▶ **Exercise material**
------------------------------------

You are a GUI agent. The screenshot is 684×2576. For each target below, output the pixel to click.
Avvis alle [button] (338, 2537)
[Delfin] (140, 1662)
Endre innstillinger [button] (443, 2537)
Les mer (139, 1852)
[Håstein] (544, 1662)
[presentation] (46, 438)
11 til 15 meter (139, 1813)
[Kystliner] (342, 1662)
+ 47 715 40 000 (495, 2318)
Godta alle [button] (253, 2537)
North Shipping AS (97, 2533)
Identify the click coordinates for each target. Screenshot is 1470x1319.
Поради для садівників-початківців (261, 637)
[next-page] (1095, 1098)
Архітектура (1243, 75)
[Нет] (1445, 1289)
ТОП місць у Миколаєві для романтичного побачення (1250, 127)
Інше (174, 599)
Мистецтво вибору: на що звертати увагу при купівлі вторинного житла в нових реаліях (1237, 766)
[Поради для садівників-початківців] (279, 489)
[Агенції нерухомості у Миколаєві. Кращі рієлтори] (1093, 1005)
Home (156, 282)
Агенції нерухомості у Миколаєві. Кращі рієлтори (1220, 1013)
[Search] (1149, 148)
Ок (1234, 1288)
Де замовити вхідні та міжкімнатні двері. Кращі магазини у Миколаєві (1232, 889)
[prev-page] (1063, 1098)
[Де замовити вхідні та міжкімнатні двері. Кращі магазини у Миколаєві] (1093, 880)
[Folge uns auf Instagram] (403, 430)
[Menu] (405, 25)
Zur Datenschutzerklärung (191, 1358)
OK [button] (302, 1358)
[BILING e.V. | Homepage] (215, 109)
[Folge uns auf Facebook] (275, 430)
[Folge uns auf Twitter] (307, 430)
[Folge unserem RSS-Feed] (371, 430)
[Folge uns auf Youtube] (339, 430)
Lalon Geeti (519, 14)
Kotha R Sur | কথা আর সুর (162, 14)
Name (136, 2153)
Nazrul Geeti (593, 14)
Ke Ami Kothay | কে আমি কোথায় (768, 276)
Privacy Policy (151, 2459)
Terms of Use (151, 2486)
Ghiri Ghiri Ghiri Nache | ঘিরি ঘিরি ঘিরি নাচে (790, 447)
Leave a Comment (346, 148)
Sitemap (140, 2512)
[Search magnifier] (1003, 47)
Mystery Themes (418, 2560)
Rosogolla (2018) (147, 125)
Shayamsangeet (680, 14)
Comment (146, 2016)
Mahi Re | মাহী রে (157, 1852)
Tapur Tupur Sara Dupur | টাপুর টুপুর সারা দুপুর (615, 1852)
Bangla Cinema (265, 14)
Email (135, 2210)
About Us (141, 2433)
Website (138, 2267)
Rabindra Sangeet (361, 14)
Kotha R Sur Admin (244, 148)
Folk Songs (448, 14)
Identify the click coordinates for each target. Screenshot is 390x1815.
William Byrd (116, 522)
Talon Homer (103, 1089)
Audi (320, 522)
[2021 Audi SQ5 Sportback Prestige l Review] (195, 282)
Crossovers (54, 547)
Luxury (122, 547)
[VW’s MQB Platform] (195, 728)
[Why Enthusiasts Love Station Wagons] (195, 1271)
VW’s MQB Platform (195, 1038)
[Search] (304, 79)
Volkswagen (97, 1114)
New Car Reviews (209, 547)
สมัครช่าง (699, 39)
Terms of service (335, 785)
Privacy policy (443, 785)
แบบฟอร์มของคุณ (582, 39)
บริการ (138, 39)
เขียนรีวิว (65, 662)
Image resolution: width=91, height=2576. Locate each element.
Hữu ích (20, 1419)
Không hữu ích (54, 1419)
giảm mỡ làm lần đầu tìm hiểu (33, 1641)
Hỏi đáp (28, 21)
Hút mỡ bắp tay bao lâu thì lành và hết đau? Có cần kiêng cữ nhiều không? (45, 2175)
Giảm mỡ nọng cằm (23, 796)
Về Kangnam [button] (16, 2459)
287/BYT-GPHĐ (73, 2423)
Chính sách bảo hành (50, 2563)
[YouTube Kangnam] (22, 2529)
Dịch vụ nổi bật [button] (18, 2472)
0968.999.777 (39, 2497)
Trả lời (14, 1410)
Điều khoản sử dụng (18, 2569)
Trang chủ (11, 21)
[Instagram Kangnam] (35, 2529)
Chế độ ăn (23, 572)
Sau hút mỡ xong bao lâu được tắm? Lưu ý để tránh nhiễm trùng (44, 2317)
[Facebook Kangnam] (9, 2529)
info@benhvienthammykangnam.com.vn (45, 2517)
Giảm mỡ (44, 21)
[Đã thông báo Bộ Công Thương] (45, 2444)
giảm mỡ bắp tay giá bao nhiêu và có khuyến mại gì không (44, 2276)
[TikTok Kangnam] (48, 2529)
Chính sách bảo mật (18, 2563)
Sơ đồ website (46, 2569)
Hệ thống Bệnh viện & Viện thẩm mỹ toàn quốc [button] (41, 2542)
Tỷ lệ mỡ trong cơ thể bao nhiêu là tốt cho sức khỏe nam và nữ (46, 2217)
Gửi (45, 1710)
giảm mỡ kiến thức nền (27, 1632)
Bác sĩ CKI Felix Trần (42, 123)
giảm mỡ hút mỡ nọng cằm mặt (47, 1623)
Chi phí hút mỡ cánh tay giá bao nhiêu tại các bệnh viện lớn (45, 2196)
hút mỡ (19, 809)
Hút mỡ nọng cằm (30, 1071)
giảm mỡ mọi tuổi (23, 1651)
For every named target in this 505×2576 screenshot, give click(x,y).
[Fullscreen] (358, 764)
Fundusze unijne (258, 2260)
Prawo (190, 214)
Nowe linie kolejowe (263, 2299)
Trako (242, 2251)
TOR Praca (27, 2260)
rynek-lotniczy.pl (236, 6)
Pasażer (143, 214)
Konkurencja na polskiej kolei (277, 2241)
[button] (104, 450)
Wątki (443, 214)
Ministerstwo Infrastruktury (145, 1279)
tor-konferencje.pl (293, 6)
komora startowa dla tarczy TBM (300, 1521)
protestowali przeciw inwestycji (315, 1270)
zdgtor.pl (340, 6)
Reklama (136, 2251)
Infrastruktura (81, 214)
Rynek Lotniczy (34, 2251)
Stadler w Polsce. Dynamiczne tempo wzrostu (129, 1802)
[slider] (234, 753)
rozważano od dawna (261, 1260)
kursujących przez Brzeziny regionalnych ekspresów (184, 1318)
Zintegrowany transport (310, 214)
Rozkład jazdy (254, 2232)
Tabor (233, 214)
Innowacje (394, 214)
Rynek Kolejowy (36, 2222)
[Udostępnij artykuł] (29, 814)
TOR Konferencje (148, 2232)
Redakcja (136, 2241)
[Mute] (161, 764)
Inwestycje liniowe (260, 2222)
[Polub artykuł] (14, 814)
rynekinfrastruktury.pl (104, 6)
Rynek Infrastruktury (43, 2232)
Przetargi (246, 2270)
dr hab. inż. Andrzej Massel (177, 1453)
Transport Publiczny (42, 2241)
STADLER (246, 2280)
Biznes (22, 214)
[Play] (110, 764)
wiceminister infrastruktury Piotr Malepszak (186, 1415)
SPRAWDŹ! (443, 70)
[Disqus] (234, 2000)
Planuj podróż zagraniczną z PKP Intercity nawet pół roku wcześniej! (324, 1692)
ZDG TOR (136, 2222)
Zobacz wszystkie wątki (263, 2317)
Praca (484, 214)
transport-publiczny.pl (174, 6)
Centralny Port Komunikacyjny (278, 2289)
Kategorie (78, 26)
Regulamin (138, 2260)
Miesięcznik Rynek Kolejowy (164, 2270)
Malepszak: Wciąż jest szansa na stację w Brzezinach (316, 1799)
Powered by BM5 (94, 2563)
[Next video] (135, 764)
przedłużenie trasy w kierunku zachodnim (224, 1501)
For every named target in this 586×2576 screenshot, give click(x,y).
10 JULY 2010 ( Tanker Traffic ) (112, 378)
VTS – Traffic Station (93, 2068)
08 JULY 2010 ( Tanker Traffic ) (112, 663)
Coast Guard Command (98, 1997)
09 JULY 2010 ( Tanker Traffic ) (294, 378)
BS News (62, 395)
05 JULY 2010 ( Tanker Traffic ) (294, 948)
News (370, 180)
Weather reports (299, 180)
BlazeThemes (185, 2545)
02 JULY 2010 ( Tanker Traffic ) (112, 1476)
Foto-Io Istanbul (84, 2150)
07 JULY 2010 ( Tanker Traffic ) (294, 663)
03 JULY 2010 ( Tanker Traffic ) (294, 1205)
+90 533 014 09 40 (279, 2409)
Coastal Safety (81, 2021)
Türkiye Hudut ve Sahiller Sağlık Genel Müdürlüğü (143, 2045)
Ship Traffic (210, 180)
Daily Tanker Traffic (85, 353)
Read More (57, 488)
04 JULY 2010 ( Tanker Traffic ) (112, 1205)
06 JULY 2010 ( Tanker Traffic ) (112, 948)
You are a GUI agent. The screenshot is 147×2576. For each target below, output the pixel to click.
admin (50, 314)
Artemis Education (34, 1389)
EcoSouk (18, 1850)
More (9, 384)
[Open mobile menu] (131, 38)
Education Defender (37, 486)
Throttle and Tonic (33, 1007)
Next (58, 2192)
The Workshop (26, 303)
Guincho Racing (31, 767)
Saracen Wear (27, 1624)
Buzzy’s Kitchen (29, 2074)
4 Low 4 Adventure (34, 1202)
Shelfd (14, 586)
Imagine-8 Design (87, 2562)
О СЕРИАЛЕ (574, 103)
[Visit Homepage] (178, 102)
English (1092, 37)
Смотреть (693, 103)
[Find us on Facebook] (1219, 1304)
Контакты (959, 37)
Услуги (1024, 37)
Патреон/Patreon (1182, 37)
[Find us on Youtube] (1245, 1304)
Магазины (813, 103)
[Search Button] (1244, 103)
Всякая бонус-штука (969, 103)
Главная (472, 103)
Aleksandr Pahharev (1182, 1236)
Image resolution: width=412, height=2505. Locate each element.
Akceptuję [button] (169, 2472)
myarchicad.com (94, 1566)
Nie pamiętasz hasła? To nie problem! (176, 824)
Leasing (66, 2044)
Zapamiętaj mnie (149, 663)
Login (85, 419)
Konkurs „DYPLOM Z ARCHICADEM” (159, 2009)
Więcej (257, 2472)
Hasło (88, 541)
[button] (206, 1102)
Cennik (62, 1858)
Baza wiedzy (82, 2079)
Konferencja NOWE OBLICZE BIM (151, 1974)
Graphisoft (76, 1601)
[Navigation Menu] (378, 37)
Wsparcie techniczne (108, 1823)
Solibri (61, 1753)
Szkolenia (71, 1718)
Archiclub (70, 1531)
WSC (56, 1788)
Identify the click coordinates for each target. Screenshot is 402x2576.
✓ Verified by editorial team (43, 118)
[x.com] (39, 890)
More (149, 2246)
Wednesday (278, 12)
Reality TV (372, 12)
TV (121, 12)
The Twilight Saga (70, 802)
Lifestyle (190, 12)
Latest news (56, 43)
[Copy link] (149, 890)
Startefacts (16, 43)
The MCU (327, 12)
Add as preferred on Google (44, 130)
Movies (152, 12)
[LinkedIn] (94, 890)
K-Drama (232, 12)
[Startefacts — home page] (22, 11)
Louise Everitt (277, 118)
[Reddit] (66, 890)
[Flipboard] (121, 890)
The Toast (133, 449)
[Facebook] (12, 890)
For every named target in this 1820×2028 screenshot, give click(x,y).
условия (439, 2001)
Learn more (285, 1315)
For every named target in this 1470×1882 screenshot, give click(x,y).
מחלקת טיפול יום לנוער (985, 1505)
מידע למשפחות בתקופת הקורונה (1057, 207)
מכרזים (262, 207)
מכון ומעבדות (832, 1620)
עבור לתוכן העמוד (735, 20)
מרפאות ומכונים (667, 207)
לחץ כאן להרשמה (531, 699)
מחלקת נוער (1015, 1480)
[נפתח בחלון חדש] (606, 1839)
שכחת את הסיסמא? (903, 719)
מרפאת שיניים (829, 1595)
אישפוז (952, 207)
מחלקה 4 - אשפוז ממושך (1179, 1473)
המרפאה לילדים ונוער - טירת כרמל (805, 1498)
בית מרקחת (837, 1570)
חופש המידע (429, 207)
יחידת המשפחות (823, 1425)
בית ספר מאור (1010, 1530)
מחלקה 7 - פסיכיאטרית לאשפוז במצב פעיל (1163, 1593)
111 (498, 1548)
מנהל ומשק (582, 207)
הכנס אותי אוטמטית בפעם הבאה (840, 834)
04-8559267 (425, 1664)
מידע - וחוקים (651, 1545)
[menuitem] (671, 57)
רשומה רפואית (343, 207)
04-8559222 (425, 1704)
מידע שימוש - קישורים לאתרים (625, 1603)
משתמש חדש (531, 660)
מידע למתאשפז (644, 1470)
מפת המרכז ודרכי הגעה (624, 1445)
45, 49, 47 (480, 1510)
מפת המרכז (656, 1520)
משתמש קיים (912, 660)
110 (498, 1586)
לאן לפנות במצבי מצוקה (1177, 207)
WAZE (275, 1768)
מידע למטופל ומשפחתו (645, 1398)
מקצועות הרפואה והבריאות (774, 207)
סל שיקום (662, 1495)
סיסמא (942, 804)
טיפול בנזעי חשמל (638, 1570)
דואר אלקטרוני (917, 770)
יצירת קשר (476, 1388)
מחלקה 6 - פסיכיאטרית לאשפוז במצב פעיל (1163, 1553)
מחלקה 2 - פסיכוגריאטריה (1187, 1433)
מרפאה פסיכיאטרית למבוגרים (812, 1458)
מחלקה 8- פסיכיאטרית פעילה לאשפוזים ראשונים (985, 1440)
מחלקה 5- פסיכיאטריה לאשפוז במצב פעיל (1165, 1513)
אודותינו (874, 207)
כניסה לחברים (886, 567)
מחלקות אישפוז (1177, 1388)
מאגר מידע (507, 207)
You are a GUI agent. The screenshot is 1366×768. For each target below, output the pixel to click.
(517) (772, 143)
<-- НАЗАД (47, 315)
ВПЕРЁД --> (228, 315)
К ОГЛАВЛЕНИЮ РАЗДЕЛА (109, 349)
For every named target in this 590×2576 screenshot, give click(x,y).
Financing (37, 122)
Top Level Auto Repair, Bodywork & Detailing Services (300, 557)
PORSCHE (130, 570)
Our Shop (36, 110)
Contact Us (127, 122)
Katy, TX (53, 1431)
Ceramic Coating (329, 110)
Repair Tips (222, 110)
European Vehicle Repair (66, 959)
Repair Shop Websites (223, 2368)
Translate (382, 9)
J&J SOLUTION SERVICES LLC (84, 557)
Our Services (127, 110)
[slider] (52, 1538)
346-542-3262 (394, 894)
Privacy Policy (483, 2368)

------------------------------------

▶ **Task to carry out**
Repeat, exactly as they stand above, the lines from the line with "Trang chủ (11, 21)" to the line with "giảm mỡ mọi tuổi (23, 1651)", both lines included.

▶ **Solved problem**
Trang chủ (11, 21)
[Instagram Kangnam] (35, 2529)
Chế độ ăn (23, 572)
Sau hút mỡ xong bao lâu được tắm? Lưu ý để tránh nhiễm trùng (44, 2317)
[Facebook Kangnam] (9, 2529)
info@benhvienthammykangnam.com.vn (45, 2517)
Giảm mỡ (44, 21)
[Đã thông báo Bộ Công Thương] (45, 2444)
giảm mỡ bắp tay giá bao nhiêu và có khuyến mại gì không (44, 2276)
[TikTok Kangnam] (48, 2529)
Chính sách bảo mật (18, 2563)
Sơ đồ website (46, 2569)
Hệ thống Bệnh viện & Viện thẩm mỹ toàn quốc [button] (41, 2542)
Tỷ lệ mỡ trong cơ thể bao nhiêu là tốt cho sức khỏe nam và nữ (46, 2217)
Gửi (45, 1710)
giảm mỡ kiến thức nền (27, 1632)
Bác sĩ CKI Felix Trần (42, 123)
giảm mỡ hút mỡ nọng cằm mặt (47, 1623)
Chi phí hút mỡ cánh tay giá bao nhiêu tại các bệnh viện lớn (45, 2196)
hút mỡ (19, 809)
Hút mỡ nọng cằm (30, 1071)
giảm mỡ mọi tuổi (23, 1651)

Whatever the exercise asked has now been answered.